Steve Leegood of Avenues explained, “In that one stock in one week 800 million shares worth almost £1.2 billion were traded off the LSE. With current systems there is absolutely no way that any exchange can properly handle the surveillance of total market activity to detect abuses when the bulk of trading in that stock takes place elsewhere. And regulators concentrate on monitoring reported trades, not the full detail of the development of the orderbooks that preceded the trades. Furthermore, with electronic trading, the potential for abuse has also increased. For instance the FSA's Market Watch recently raised the issue of layering or spoofing the orderbook, stating that, ‘exchanges and MTFs will have procedures in place to prevent this activity’, but if you’re only seeing a third of the activity, or not looking at all the orderbooks, how can you properly deal with these problem areas and ensure investor protection?”
“Given this apparent lack of protection we would expect buy-side players and investors to be demanding reassurance that their trades have been executed at fair prices, just as they now ask whether they achieved best execution. Even if best execution is achieved it may be at unfair prices as a result of market abuse.” Abuses such as front running client orders are suspected to be rife, but are now even more difficult to detect. The potential losses to investors are very substantial. MAD demonstrates the will to tackle this problem, but at present the means are inadequate.
According to Avenues, surveillance is the least effective of the five market functions of listing, execution, clearing, settlement and surveillance. Leegood added, “A huge effort has been expended by exchanges, clearers, settlement agencies and regulators on the first four of these five functions. But surveillance activities, which are at the heart of well run, transparent markets, have not been properly addressed since MiFID leapfrogged MAD". Avenues has concrete proposals to address this problem, and intends to investigate further in detail in the coming months with input from all parties, including the buy side, sell side, liquidity providers and regulators and exchanges. "There is a potential scandal in the making here, and we want to work with the industry to prevent it becoming an actual one.” says Leegood.
Surveillance is the Cinderella Time Bomb - Press Briefing
Background
Avenues is the Alliance of Independent Advisors to Financial Markets formed by four respected advisors in exchanges, trading, post trade and technology. These are:- Bryok
- BTA Consulting
- Capstan Consulting
- Golden Advisors
The AVENUES Alliance provides independent world class expertise and thought-leadership to advise and assist clients in financial markets. Together the alliance has served well over 100 clients in the financial services sector around the world and enjoys a superb track record of success. For trading venues we have taken on executive and line management roles and led the development of advanced technology. We are well used to helping our clients assess their strategic direction, and our experience of high level IT and operational management contributes to practical implementation of strategic plans.

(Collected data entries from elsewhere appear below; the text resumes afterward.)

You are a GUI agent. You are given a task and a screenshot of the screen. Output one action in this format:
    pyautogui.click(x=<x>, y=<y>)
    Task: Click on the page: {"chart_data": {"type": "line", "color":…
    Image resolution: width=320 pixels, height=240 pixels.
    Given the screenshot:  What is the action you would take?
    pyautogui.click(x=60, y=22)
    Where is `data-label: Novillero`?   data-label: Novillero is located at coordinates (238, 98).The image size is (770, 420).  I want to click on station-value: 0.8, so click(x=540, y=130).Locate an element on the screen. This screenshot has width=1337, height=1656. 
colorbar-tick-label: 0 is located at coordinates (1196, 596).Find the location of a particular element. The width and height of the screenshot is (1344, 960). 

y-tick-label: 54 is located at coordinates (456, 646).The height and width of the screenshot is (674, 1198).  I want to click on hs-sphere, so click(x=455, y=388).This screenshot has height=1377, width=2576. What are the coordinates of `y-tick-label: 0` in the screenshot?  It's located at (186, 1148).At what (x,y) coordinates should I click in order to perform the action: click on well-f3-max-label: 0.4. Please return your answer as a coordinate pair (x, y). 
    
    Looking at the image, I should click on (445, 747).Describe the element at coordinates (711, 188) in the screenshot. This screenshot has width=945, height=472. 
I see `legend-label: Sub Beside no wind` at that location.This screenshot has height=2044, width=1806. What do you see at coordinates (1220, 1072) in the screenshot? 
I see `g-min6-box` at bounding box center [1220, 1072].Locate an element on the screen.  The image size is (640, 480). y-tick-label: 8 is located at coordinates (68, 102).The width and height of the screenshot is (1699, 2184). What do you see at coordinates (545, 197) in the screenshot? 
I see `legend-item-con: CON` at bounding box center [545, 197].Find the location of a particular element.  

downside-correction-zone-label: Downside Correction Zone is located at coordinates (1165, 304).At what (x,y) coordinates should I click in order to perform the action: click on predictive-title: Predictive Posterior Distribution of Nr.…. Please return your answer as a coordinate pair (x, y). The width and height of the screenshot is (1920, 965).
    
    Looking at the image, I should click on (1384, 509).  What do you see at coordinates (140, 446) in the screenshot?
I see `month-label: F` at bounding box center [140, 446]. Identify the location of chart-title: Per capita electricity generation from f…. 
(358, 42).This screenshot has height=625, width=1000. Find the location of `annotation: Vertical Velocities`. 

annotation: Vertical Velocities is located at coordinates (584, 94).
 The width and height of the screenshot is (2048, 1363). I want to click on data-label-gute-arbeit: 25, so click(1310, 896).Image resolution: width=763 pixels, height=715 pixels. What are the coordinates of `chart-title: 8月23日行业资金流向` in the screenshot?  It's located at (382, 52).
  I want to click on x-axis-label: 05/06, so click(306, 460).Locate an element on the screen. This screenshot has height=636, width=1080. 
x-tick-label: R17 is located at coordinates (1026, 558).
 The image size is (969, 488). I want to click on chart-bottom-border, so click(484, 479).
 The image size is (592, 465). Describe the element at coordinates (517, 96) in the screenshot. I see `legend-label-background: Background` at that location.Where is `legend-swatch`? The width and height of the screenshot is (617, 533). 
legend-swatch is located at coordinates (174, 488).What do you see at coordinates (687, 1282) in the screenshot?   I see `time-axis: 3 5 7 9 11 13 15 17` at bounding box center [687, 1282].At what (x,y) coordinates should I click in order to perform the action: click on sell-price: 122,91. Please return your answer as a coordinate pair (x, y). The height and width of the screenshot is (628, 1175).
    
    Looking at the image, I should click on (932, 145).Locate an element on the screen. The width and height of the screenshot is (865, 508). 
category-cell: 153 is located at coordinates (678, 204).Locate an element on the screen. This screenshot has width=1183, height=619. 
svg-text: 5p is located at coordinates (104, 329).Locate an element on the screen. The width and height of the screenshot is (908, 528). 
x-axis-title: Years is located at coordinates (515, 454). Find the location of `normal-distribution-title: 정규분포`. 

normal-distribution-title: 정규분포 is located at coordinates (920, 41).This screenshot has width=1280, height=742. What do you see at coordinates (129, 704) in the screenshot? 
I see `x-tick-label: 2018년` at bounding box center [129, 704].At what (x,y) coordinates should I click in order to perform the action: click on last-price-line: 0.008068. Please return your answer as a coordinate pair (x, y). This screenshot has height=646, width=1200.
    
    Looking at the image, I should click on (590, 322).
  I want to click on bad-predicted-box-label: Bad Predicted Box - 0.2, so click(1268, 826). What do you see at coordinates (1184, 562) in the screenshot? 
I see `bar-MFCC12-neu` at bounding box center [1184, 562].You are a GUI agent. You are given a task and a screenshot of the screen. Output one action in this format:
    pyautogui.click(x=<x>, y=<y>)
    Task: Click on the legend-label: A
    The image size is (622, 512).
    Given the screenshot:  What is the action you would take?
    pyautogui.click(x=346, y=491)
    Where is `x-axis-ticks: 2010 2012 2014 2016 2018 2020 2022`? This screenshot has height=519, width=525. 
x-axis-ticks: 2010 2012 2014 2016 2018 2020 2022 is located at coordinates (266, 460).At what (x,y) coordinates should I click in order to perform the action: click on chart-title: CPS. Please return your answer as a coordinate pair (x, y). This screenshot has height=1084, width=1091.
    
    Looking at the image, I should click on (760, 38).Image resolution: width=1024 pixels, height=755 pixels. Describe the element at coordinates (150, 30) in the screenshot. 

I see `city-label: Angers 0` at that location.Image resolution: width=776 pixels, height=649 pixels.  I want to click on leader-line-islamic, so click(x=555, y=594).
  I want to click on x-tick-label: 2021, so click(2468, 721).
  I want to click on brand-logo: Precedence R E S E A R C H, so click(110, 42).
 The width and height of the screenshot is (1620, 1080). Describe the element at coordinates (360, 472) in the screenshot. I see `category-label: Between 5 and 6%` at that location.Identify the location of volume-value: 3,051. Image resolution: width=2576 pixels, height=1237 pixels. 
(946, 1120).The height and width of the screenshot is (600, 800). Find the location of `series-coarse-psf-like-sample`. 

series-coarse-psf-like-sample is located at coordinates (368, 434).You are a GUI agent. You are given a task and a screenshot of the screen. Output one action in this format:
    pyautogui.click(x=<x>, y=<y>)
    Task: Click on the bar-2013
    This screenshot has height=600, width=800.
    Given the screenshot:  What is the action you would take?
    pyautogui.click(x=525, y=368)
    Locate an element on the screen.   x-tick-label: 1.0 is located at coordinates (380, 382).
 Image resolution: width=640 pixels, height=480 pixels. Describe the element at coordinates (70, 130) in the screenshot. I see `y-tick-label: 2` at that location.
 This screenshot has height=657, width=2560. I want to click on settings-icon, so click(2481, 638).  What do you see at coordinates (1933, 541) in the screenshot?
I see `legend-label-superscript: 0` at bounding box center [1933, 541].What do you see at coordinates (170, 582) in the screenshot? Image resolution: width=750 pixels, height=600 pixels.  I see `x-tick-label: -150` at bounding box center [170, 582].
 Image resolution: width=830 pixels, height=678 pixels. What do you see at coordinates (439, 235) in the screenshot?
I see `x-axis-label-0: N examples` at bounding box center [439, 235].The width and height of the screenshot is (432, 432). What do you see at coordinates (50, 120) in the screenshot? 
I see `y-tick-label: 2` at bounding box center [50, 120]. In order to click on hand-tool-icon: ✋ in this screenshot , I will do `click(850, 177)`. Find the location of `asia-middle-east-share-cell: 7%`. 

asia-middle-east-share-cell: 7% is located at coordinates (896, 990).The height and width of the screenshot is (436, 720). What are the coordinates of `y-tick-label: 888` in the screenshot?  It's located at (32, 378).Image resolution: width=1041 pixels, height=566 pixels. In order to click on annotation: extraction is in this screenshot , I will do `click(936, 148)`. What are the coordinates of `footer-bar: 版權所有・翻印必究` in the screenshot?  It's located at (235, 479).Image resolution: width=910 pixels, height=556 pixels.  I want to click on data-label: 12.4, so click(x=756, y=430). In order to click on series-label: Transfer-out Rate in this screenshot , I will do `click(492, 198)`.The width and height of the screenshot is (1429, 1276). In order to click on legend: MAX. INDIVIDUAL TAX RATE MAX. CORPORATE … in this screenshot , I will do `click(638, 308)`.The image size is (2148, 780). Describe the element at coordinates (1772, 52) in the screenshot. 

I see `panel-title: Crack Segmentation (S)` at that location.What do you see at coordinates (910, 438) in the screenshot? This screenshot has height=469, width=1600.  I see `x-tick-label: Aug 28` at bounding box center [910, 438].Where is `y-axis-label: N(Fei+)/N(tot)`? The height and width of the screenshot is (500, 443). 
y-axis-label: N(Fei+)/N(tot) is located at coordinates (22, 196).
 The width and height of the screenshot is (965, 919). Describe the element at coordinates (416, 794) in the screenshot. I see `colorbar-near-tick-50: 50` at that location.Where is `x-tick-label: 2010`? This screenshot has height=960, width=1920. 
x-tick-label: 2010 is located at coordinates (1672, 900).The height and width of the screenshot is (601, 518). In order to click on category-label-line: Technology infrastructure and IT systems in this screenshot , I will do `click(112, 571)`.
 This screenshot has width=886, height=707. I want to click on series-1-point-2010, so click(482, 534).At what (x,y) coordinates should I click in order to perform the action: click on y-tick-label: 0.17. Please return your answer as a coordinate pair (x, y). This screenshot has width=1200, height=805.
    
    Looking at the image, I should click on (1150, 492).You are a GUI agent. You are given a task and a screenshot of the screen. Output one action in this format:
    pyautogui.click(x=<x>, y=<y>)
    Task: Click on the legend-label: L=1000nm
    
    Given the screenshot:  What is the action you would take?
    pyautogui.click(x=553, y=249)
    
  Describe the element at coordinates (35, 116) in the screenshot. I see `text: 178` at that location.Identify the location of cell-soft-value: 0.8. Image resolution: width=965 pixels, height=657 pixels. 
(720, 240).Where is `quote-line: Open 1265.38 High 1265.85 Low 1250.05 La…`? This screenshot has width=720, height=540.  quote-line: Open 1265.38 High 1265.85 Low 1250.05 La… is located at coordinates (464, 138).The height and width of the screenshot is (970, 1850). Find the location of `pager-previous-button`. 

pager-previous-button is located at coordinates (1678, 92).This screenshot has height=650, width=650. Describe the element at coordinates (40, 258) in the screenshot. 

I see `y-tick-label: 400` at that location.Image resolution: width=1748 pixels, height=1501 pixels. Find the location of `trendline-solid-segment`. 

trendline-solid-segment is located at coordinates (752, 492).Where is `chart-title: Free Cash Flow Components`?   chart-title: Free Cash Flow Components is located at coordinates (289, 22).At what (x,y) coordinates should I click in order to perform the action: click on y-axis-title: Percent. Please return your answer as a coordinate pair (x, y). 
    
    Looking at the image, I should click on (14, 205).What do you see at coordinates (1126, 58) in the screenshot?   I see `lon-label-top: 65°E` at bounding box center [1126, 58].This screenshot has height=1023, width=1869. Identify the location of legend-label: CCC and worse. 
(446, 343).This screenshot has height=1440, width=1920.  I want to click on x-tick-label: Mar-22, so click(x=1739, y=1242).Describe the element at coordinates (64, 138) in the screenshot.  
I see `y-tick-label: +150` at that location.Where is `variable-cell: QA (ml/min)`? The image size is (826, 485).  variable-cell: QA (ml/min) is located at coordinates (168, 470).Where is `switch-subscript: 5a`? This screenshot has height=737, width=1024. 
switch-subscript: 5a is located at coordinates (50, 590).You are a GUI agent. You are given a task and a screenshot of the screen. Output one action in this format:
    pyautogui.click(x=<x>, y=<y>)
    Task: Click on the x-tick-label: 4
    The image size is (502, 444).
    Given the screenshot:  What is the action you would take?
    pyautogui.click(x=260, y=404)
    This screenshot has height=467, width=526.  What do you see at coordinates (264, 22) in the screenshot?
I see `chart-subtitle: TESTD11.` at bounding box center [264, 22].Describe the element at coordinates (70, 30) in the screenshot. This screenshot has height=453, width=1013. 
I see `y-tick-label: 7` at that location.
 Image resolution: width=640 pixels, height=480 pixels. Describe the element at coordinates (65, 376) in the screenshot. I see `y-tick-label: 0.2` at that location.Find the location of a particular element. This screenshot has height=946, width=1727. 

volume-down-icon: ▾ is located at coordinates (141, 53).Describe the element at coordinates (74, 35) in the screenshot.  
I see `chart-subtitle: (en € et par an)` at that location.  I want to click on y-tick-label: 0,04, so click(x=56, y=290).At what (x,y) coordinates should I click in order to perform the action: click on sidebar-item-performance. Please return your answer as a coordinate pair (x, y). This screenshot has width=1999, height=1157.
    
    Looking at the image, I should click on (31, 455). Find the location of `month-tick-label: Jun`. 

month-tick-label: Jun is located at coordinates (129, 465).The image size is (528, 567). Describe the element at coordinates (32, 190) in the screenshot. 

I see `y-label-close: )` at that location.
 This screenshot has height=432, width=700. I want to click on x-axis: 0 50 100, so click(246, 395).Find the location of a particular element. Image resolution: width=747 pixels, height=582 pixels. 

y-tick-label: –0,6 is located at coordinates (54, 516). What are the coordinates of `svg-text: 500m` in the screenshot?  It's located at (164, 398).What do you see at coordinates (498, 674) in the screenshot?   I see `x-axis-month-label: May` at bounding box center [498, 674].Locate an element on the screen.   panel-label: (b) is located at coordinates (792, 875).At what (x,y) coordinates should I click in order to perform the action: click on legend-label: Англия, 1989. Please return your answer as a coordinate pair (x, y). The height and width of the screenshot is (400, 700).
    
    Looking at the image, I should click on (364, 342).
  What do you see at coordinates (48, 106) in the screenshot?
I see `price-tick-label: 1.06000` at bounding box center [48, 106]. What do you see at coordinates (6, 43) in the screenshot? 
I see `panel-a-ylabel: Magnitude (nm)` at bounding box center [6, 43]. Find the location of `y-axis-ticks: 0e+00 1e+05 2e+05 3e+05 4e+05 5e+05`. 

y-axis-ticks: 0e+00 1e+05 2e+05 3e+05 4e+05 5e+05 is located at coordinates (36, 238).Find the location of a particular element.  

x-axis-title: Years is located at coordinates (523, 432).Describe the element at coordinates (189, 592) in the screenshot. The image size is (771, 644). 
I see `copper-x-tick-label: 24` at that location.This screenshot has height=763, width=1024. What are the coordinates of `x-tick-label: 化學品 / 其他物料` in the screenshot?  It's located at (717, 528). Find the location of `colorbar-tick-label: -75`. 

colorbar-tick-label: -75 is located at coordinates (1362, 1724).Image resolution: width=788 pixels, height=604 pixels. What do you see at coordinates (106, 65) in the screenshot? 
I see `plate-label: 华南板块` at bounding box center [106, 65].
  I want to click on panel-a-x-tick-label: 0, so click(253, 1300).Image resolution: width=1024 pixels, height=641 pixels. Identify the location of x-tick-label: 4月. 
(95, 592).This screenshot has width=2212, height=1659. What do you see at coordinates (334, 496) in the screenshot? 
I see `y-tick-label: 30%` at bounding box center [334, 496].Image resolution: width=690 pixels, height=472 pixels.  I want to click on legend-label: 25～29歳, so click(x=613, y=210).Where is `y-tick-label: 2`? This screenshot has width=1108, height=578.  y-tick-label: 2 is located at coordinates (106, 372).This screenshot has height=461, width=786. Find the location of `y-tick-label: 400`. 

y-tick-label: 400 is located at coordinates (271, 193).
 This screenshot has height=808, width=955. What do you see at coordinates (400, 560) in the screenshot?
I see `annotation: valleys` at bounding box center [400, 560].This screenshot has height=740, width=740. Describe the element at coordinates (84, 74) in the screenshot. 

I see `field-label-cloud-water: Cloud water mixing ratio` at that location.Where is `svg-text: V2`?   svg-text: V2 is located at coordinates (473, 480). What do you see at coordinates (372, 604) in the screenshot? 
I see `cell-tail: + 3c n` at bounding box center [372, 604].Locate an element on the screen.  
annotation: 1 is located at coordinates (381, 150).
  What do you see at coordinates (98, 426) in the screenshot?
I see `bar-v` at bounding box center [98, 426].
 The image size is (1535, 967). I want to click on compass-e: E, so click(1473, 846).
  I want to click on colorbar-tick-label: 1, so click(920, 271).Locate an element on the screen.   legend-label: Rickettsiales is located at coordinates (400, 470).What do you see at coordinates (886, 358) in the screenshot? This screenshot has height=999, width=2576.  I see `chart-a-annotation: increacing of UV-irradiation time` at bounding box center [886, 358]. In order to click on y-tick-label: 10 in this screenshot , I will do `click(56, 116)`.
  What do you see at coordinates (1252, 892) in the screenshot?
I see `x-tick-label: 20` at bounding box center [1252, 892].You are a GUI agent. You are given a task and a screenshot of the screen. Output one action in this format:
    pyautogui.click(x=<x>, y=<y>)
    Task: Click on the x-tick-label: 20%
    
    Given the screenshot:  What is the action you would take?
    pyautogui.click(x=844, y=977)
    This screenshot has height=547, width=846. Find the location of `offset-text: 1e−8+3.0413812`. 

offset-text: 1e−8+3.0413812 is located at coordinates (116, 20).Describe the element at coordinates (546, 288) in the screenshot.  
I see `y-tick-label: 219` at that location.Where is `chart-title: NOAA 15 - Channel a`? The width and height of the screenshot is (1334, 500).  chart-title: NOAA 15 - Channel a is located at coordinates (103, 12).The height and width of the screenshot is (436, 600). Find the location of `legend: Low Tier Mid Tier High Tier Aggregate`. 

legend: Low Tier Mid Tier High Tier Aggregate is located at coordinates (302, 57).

AVENUES consultants have specific experience in establishing and supporting supervision and surveillance functions and in leading thinking about the future of these functions. We are abreast of the latest and emerging developments in products and IT components relevant to surveillance systems and their relationship to other key trading systems.
In addition to advising a number of surveillance technology providers, AVENUES people have worked extensively on surveillance with exchanges such as SIX Swiss Exchange, PLUS Markets, Oslo Børs, Doha Securities Market, and the Bahamas International Securities Exchange, and with regulators such as the Financial Services Authority and Qatar Financial Markets Authority.